> What the exercise asks:
Starting with the first line below, reproduce each line exactly until you have included the one bearing "in the header".

Stored items:
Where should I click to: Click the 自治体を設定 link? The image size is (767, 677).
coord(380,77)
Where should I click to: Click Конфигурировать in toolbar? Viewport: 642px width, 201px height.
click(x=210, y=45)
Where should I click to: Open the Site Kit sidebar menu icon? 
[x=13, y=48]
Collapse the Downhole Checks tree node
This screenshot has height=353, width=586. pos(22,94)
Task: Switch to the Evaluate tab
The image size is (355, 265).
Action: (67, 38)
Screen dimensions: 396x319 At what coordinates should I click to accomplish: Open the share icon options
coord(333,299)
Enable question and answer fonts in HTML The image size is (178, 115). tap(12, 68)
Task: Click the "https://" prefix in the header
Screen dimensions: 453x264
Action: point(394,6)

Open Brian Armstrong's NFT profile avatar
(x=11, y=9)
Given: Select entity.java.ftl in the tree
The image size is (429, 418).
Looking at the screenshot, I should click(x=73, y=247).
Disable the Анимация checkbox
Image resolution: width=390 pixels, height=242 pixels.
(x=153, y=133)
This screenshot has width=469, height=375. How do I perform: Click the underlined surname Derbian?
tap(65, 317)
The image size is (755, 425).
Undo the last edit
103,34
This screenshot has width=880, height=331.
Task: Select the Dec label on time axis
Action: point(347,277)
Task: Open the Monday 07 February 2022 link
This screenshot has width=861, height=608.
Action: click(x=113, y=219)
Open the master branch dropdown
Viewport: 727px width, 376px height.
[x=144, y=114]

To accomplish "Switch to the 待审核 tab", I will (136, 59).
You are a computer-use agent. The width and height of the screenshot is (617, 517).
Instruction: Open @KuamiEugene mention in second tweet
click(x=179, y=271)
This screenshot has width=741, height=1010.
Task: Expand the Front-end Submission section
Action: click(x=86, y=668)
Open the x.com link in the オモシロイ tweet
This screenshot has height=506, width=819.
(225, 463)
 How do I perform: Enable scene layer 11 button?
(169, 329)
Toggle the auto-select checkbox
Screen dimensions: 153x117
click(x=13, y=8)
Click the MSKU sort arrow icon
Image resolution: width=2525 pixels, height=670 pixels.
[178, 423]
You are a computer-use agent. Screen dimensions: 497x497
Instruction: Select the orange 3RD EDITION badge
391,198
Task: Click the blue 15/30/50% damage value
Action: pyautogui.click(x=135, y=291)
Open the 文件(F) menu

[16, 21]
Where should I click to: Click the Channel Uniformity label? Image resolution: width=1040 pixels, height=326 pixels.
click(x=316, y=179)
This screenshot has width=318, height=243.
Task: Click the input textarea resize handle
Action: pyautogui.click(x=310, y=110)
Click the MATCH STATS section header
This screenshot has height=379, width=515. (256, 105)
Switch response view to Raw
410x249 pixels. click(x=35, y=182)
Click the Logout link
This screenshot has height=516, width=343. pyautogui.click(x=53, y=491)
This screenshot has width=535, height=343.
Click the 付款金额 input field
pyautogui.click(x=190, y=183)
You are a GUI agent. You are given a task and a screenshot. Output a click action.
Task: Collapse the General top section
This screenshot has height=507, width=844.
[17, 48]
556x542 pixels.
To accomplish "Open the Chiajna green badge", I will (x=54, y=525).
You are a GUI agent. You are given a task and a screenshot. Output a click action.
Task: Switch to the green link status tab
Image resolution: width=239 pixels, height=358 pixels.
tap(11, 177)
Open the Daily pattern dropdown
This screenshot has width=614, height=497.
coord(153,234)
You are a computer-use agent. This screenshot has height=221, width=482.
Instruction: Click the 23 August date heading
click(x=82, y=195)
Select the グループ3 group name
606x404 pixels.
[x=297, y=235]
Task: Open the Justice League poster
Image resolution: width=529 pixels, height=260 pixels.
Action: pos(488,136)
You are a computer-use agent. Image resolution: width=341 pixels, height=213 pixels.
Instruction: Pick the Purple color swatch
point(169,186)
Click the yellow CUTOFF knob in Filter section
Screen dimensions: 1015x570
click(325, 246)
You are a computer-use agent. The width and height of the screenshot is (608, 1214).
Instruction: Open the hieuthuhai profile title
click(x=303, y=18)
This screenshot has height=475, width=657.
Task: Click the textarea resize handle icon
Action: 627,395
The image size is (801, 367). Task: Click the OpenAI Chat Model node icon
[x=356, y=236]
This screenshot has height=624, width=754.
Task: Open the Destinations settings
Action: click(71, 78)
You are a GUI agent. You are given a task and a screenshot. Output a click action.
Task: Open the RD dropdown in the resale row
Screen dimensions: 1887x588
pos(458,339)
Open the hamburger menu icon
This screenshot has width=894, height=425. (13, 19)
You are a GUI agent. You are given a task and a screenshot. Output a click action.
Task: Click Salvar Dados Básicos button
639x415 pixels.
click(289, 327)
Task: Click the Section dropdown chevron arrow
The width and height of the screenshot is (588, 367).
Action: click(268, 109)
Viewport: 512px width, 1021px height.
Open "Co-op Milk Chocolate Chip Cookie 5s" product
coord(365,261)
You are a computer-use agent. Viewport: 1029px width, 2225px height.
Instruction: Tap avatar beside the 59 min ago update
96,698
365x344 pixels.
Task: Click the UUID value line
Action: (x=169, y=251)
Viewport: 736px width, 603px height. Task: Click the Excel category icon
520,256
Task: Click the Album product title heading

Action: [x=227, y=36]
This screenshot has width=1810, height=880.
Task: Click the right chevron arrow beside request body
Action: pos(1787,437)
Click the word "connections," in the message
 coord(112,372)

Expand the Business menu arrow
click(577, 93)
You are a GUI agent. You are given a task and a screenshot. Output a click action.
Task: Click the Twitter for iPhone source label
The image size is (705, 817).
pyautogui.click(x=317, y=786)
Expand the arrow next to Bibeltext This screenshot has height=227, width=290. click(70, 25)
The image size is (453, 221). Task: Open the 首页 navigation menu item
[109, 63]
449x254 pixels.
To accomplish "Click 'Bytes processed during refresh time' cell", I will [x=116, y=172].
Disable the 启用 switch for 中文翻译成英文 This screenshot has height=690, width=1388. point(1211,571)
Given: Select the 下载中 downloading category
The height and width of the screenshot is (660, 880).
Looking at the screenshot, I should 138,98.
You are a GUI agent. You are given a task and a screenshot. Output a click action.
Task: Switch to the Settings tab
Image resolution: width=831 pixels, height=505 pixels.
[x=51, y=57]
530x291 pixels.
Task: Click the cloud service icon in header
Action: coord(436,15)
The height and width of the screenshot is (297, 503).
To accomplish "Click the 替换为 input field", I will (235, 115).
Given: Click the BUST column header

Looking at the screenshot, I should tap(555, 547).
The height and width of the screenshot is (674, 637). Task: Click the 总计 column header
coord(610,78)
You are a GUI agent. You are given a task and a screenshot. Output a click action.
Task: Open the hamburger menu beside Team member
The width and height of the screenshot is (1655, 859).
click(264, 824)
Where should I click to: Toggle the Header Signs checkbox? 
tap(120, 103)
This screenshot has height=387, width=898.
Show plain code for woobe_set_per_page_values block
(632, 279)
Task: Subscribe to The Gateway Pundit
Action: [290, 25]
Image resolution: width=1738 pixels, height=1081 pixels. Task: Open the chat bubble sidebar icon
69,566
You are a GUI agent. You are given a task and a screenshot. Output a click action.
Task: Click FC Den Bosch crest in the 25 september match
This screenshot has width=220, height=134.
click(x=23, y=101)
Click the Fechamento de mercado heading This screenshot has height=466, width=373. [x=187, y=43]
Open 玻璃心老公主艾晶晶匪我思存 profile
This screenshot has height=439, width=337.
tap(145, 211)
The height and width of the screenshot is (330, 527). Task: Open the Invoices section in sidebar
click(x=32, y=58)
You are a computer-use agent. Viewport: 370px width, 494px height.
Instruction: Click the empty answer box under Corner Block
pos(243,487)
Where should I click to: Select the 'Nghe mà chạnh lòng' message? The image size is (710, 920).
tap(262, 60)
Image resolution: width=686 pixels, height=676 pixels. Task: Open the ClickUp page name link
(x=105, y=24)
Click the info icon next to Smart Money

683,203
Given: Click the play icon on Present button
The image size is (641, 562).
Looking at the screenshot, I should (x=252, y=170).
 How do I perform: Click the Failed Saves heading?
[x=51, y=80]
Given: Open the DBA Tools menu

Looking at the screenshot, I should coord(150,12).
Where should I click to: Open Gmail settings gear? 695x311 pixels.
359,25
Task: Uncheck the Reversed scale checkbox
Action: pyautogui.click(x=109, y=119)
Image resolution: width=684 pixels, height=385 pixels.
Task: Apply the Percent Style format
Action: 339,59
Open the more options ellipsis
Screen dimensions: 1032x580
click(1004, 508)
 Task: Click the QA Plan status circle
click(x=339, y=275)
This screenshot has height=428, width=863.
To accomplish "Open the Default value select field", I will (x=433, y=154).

> Solution to the problem:
Where should I click to: Click the 自治体を設定 link? The image size is (767, 677).
coord(380,77)
Where should I click to: Click Конфигурировать in toolbar? Viewport: 642px width, 201px height.
click(x=210, y=45)
Where should I click to: Open the Site Kit sidebar menu icon? 
[x=13, y=48]
Collapse the Downhole Checks tree node
This screenshot has height=353, width=586. pos(22,94)
Task: Switch to the Evaluate tab
The image size is (355, 265).
Action: (67, 38)
Screen dimensions: 396x319 At what coordinates should I click to accomplish: Open the share icon options
coord(333,299)
Enable question and answer fonts in HTML The image size is (178, 115). tap(12, 68)
Task: Click the "https://" prefix in the header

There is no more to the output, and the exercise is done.